Methylmalonic acidemia (MMA) is either due to a deficiency or a defective form of methylmalonyl-CoA mutase, or from deficient formation of the cobalamin (Cbl) cofactor for this enzyme, 5' deoxyadenosylcobalamin (ado-Cbl). It is important to establish the cause early because defective synthesis of ado-Cbl can respond to treatment with hydroxo-Cbl. A therapeutic trial with hydroxo-Cbl and analysis of fibroblast cultures for the mutase enzyme has been used to distinguish these forms. A 6 week old female was found to have MMA after presenting with vomiting and dehydration. Initial treatment included hydroxo-Cbl with protein restriction and the infant improved.

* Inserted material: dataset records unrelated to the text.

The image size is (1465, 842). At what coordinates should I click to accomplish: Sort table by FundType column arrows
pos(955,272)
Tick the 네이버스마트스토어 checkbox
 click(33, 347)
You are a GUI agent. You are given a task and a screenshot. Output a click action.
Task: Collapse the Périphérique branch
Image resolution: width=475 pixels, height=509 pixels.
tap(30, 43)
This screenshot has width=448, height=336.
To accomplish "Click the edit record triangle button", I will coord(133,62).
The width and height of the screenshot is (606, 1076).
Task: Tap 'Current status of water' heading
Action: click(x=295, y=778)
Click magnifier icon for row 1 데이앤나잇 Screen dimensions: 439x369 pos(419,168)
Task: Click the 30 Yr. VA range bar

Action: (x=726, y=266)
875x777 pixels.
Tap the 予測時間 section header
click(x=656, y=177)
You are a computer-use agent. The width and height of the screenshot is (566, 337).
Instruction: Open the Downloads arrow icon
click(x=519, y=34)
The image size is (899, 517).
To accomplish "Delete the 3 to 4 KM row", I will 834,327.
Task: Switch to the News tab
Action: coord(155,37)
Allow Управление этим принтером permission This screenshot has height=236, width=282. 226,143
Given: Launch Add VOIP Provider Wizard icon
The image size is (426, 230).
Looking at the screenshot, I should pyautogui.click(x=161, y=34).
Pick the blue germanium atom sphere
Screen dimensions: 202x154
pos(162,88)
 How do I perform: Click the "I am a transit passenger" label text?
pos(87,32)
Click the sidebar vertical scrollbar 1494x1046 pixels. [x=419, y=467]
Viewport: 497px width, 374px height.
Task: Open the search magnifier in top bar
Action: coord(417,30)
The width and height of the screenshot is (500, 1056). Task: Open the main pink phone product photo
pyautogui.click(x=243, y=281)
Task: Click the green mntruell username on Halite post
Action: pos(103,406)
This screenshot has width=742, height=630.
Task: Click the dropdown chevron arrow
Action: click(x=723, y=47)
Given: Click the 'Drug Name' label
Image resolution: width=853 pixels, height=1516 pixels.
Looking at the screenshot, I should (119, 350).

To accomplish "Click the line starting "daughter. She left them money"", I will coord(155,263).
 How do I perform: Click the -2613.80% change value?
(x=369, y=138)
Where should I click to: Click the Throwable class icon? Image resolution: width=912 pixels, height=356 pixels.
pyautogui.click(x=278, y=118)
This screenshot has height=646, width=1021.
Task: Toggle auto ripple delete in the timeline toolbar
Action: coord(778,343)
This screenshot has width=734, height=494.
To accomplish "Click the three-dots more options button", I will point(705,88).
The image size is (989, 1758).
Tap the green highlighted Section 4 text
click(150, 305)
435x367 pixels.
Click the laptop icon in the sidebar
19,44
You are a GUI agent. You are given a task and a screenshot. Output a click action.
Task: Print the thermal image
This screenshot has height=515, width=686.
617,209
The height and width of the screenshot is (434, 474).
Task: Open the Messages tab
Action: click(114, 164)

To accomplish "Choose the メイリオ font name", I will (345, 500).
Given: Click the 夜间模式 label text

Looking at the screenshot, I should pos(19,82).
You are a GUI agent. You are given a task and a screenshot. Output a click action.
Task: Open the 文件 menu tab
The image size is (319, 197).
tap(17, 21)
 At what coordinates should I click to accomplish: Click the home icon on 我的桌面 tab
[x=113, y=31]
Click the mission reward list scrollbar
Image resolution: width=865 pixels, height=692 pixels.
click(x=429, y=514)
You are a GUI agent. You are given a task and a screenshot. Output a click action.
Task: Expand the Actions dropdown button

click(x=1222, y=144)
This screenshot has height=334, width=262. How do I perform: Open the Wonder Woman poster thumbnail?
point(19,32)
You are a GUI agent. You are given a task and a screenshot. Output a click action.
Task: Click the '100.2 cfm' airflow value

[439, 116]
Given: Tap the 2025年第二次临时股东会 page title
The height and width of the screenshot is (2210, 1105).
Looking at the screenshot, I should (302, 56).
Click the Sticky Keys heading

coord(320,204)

Fibroblast cultures by genetic complementation indicated that the infant has an abnormality of methylmalonyl CoA mutase of mut class of mutations, generally unresponsive to hydroxo-Cbl. A specific RIA for ado-Cbl has become available and the serum concentration of this cofactor was 400pg/ml (normal 60-120pg/ml), while the infant was receiving hydroxo-Cbl indicating that there was no impairment in the synthesis of ado-Cbl. Thus, this provided additional evidence to the genetic complementation studies that established the defect in this infant to rest with the enzyme, methylmalonyl CoA mutase. The improvement continued after withdrawal of hydroxo-Cbl indicating that the initial response was due to the dietary restriction of protein.